杭电doing homework again

Description
Ignatius has just come back school from the 30th ACM/ICPC. Now he has a lot of homework to do. Every teacher gives him a deadline of handing in the homework. If Ignatius hands in the homework after the deadline, the teacher will reduce his score of the final test. And now we assume that doing everyone homework always takes one day. So Ignatius wants you to help him to arrange the order of doing homework to minimize the reduced score.

Input
The input contains several test cases. The first line of the input is a single integer T that is the number of test cases. T test cases follow.
Each test case start with a positive integer N(1<=N<=1000) which indicate the number of homework.. Then 2 lines follow. The first line contains N integers that indicate the deadlines of the subjects, and the next line contains N integers that indicate the reduced scores.

Output
For each test case, you should output the smallest total reduced score, one line per test case.

Sample Input
3
3
3 3 3
10 5 1
3
1 3 1
6 2 3
7
1 4 6 4 2 4 3
3 2 1 7 6 5 4

Sample Output
0
3
5

此题贪心，由于时间限制，第一天只能交第一天的，如若我们按照正序来想可能此题并不好做。

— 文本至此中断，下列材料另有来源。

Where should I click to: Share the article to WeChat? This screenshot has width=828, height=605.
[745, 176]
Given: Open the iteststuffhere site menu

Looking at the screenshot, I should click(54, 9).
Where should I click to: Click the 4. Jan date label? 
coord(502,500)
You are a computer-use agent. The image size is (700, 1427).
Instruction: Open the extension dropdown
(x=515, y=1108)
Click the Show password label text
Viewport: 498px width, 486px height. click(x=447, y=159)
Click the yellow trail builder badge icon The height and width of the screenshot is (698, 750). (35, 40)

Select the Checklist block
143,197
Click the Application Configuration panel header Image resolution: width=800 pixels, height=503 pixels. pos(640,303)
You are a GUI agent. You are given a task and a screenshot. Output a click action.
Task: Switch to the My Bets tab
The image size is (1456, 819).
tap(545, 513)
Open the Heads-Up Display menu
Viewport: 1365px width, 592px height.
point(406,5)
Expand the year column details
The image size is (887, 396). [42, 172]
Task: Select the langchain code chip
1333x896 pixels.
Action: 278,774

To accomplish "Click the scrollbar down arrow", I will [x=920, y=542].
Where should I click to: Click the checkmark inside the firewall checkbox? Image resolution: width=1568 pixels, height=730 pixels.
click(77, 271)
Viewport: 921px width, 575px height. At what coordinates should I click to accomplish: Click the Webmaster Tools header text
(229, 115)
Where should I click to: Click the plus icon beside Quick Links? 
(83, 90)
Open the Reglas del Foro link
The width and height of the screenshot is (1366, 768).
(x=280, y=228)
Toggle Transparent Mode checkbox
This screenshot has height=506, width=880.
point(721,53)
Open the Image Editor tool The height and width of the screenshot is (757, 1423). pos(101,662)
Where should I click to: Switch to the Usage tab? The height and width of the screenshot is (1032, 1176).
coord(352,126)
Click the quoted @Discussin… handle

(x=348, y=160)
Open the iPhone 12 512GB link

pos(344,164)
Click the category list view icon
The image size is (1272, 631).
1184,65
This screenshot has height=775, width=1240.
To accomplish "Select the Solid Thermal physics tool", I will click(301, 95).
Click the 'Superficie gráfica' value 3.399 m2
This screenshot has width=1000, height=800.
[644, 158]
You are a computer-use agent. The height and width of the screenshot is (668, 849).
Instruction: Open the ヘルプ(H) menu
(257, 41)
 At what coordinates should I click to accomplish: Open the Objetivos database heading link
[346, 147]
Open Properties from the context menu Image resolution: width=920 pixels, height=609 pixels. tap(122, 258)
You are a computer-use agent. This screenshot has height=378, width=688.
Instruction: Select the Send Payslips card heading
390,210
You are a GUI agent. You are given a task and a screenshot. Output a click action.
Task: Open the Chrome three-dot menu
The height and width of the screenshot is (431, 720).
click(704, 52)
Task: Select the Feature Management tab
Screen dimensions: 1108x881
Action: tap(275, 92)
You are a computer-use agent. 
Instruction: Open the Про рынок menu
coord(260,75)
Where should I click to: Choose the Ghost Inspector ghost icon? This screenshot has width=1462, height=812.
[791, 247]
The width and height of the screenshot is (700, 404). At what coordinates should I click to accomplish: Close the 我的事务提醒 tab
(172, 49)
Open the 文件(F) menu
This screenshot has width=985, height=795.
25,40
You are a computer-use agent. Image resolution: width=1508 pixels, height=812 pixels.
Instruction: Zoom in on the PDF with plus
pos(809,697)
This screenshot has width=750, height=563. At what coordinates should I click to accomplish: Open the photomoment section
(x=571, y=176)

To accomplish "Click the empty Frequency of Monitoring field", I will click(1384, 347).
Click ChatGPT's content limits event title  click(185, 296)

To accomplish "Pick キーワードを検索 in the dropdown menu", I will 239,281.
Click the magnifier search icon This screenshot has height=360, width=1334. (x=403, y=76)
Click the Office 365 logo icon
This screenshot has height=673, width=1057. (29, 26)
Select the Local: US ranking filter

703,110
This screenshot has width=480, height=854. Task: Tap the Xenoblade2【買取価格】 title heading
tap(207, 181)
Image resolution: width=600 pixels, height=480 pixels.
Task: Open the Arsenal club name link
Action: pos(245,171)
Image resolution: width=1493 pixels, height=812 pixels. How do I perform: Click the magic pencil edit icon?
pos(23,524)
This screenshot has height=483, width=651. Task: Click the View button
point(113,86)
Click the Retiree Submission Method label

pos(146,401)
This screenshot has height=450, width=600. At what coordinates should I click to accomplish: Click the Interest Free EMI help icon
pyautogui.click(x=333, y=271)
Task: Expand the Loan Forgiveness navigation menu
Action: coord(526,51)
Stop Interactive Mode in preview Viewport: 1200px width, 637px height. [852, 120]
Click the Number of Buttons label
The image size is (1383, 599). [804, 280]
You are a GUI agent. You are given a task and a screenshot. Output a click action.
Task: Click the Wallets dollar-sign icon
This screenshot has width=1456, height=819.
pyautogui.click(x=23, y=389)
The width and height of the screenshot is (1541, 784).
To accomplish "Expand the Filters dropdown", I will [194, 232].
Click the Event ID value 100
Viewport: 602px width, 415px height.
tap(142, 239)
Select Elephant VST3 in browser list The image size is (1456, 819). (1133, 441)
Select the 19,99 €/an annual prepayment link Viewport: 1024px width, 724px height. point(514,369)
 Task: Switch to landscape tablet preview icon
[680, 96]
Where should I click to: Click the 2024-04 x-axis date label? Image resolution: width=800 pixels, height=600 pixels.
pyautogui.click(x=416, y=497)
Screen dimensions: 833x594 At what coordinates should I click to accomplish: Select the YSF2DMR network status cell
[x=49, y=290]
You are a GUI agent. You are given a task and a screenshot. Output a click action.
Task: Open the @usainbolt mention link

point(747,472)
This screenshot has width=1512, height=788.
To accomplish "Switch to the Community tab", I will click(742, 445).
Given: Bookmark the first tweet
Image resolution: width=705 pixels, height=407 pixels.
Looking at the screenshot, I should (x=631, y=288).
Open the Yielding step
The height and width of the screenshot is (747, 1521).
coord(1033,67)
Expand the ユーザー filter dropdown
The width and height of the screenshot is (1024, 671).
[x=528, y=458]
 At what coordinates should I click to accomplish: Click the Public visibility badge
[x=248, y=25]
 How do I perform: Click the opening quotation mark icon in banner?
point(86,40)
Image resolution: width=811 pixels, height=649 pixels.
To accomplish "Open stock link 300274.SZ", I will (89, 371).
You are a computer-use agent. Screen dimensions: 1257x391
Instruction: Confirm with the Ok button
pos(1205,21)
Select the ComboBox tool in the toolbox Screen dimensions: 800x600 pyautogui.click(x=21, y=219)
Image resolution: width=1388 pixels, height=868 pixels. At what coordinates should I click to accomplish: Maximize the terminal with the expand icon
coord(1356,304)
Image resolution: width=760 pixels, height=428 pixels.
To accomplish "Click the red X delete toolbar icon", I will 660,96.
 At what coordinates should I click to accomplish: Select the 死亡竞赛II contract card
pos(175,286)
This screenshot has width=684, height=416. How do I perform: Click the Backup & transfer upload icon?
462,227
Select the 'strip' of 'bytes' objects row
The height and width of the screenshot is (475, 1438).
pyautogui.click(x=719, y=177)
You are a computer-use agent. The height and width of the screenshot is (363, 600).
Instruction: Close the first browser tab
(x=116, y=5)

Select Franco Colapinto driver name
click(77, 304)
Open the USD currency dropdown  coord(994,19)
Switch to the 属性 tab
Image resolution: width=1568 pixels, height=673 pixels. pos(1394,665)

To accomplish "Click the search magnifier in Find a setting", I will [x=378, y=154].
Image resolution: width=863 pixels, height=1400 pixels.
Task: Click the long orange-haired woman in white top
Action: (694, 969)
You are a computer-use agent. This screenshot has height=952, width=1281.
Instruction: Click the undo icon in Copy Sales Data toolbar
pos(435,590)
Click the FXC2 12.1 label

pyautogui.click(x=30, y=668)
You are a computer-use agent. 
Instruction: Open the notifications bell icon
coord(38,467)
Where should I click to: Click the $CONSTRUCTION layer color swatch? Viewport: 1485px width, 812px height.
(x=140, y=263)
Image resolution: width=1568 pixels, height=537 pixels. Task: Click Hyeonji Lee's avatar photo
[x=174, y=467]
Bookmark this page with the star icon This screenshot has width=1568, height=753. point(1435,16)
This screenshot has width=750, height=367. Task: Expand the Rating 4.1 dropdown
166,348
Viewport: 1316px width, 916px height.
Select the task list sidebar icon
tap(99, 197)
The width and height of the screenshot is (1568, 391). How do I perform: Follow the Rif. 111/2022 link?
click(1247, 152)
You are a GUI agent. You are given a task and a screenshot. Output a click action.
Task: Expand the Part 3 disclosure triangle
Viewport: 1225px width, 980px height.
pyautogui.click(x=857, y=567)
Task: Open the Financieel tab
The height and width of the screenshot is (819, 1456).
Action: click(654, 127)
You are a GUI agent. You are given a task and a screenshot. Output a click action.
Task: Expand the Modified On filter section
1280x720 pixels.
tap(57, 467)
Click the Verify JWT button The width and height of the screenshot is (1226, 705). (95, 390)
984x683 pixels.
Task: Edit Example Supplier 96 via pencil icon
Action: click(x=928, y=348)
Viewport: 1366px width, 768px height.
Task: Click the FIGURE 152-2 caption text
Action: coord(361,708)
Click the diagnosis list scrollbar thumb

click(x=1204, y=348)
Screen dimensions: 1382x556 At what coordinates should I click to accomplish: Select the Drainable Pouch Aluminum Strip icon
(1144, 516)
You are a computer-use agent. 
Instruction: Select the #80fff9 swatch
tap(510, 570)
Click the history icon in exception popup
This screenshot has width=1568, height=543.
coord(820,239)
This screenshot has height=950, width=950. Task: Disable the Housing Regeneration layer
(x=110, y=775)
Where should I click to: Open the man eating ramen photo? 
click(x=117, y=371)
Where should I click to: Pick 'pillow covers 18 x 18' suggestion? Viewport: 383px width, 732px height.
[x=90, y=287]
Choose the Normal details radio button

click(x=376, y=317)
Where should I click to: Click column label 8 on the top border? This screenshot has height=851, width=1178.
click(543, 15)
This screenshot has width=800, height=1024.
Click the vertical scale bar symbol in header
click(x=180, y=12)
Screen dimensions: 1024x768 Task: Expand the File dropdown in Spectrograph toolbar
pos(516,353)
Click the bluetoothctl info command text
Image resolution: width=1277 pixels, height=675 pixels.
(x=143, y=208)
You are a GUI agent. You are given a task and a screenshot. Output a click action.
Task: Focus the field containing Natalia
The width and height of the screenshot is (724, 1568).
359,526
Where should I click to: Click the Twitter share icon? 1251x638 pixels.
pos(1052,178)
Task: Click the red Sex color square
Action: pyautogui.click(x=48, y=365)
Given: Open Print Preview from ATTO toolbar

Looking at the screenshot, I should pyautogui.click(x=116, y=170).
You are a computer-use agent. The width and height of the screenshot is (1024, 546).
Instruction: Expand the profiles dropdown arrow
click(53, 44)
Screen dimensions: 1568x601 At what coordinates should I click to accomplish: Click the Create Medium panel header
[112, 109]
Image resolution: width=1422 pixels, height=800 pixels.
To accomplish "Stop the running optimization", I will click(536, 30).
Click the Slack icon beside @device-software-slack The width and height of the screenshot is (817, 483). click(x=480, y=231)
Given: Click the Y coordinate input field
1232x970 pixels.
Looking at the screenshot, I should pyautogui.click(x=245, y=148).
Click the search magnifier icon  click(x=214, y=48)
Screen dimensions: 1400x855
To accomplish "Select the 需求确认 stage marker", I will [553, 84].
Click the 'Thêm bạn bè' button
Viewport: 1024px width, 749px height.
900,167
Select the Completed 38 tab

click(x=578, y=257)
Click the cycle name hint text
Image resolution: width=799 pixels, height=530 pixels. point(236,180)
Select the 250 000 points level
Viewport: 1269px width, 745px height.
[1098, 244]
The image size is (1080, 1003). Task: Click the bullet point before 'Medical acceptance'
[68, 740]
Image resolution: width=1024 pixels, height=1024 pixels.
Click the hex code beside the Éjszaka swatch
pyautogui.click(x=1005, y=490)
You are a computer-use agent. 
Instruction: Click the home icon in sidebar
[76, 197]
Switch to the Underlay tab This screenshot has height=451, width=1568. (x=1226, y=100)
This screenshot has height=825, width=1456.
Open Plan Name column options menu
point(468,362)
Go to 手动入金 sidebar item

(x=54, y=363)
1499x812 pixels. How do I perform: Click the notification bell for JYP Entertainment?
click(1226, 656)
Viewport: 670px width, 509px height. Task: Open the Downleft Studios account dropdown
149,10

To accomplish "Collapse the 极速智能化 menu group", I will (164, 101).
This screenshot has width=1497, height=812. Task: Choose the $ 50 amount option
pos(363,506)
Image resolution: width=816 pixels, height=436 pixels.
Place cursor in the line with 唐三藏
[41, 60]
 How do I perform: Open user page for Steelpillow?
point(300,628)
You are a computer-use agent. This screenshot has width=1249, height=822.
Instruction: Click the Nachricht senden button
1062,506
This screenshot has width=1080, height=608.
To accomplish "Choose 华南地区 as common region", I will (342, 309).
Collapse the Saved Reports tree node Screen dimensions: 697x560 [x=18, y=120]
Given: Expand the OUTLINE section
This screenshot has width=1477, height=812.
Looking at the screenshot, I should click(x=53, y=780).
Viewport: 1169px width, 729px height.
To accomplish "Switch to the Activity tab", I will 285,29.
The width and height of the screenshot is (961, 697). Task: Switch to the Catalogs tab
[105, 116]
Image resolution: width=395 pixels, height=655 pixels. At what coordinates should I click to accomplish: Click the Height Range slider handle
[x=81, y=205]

我们可以先安排后几天交的作业，这样就可以吧性价比最高的找出来，从而得到最优解；

多说无益，程序如下

#include<stdio.h>
#include<string.h>
#include<algorithm>
using namespace std;
int flag[1008]
struct ou{
int time;
int score;
}data[1008]
int cmp(ou a,ou b)
{
if(a.time==b.time)return a.score>b.score;
return a.time<b.time;
}


int main()
{
int t,n,i,j,a[10],;
scanf("%d",&t);
while(t--)
{
memset(flag,-1,sizeof(flag));
scanf("%d",&n);
for(i=0;i<n;i++)
scanf("%d",&data[i].time);
   for(i=0;i<n;i++)
scanf("%d",&data[i].score);
        int day=1;
for(i=0;i<n;i++)
{
if(day>data[i].time)
{
              int min__day=data[i].time;
 int min_score=data[i].score;
 int min=i;
 for(j=0;j<i;j++)
 {
 if(flag[j]!=-1&&min__day>=data[j].time&&min__score>data[j].score)
 {
 min__score=data[j].score;
 min=j;
 }
 }
flag[i]=flag[min];
flag[min]=-1;
}
else if(day<=data[i].time)
{
flag[i]=day;
day++;
}
}
int ans=0;
for(i=0;i<n;i++)
{
if(flag[i]==-1)
{
ans+=data[i].score;
}
}
printf("%d\n",ans);
}
return 0;
}